DATA PROVIDED:
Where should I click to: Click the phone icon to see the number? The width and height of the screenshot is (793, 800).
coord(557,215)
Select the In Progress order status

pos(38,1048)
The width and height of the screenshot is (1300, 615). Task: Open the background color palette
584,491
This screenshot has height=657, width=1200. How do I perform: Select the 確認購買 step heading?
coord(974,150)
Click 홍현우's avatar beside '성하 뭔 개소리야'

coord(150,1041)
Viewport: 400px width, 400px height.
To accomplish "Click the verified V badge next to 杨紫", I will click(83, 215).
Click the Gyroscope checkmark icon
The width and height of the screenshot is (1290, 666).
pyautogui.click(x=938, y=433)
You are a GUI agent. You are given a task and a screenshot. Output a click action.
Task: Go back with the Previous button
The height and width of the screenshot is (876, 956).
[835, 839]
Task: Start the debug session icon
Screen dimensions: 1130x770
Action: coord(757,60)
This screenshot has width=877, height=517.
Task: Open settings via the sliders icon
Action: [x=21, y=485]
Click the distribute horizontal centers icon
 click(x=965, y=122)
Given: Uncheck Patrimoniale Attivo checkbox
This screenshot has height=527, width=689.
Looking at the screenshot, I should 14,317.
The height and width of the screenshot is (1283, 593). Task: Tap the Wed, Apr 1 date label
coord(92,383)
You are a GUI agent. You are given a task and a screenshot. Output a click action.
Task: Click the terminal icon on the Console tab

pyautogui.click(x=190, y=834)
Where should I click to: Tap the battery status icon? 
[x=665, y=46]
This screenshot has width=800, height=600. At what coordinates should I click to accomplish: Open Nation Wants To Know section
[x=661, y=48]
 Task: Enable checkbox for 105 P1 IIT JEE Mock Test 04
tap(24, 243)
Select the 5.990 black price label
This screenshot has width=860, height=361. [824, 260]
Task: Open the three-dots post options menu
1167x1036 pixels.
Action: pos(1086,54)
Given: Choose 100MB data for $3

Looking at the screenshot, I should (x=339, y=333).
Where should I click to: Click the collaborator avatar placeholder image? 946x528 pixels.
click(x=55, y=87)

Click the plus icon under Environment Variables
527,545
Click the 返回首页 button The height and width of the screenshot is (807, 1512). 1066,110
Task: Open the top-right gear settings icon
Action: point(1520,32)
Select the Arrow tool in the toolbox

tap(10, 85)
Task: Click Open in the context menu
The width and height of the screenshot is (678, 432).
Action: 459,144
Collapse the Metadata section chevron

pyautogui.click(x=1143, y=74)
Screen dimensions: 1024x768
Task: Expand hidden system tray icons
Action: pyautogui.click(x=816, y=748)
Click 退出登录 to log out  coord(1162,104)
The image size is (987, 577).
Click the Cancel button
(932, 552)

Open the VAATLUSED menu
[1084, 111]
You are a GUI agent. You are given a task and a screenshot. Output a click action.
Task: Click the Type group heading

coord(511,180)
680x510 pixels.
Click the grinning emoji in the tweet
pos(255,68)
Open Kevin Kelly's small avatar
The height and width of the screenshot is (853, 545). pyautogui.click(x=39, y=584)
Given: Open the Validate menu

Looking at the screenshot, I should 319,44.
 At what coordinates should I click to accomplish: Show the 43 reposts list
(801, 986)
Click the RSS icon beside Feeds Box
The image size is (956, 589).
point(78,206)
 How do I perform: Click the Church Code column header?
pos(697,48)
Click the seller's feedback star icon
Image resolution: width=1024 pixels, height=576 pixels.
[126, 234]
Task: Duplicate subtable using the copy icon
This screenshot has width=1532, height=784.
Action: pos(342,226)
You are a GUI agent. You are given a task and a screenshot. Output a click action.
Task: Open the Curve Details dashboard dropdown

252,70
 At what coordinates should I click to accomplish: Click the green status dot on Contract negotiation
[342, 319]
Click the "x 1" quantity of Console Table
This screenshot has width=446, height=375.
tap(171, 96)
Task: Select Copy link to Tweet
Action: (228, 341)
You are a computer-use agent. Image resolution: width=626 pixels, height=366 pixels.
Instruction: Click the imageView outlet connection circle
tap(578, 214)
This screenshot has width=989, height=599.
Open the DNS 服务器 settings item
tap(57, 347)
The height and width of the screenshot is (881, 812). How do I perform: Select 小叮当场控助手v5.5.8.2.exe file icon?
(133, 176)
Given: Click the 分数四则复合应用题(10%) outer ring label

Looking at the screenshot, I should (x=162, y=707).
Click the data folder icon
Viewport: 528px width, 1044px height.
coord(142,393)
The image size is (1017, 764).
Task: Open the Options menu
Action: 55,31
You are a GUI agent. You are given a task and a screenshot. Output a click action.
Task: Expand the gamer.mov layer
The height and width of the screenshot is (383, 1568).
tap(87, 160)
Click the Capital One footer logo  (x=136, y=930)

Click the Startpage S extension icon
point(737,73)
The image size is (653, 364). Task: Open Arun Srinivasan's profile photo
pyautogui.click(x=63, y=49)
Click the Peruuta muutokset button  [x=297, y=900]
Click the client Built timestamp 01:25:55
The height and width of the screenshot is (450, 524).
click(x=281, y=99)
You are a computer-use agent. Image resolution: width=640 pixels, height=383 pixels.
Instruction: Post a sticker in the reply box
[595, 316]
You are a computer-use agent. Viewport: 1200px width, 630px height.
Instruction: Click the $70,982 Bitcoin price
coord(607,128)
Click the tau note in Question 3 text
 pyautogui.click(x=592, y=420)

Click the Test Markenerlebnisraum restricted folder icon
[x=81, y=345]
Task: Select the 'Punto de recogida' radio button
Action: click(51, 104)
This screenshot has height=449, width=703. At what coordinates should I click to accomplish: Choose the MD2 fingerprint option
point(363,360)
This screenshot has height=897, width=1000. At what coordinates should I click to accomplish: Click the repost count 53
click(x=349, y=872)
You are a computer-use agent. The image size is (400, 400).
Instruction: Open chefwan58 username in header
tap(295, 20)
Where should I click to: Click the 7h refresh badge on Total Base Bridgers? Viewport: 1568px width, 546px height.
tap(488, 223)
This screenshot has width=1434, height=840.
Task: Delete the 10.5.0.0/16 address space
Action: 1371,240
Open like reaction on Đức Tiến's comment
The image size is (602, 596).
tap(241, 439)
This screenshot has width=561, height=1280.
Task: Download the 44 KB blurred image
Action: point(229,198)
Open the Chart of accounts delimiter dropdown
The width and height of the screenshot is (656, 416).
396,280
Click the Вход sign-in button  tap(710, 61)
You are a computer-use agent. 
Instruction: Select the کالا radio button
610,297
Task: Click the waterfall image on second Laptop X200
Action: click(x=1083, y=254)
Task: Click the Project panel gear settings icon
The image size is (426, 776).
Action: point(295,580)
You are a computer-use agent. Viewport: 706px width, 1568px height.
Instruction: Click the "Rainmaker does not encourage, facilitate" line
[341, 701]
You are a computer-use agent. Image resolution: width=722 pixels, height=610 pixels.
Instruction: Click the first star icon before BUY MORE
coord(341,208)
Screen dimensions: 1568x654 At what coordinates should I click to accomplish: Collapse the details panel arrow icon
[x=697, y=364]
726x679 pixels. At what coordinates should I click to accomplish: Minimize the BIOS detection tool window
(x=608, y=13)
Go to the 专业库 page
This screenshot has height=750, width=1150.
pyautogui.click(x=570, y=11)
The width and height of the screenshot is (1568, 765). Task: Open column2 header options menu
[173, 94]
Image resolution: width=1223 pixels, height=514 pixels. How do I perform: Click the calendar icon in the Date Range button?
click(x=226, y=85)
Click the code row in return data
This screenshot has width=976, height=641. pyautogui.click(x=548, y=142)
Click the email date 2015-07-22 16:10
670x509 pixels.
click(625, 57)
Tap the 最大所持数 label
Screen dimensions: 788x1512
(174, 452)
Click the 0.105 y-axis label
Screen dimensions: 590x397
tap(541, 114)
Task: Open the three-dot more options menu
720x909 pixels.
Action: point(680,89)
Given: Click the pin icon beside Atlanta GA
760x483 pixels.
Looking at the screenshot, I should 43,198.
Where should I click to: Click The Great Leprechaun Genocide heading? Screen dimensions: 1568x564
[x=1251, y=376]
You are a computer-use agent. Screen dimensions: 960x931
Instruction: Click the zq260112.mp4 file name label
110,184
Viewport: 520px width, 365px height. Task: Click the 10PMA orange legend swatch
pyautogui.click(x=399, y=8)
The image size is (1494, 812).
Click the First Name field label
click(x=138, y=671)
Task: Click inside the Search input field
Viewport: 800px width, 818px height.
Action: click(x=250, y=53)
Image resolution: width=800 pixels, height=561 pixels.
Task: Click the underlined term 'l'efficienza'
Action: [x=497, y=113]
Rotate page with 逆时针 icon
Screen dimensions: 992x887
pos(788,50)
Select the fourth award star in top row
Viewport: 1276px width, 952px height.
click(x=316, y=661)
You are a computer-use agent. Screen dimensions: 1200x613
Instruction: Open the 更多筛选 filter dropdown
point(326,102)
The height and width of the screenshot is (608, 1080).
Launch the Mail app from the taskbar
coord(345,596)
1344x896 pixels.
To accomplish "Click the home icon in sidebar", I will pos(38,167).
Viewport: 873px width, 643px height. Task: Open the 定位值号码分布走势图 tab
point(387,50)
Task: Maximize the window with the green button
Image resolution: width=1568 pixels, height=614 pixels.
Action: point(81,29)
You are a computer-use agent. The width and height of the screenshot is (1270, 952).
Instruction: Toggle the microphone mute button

WHAT TO PRODUCE:
Your answer is to contain exactly the lines from the one holding "The height and width of the screenshot is (608, 1080)." to the end of the entries, with no other line.

WRITTEN SOLUTION:
The height and width of the screenshot is (608, 1080).
Launch the Mail app from the taskbar
coord(345,596)
1344x896 pixels.
To accomplish "Click the home icon in sidebar", I will pos(38,167).
Viewport: 873px width, 643px height. Task: Open the 定位值号码分布走势图 tab
point(387,50)
Task: Maximize the window with the green button
Image resolution: width=1568 pixels, height=614 pixels.
Action: point(81,29)
You are a computer-use agent. The width and height of the screenshot is (1270, 952).
Instruction: Toggle the microphone mute button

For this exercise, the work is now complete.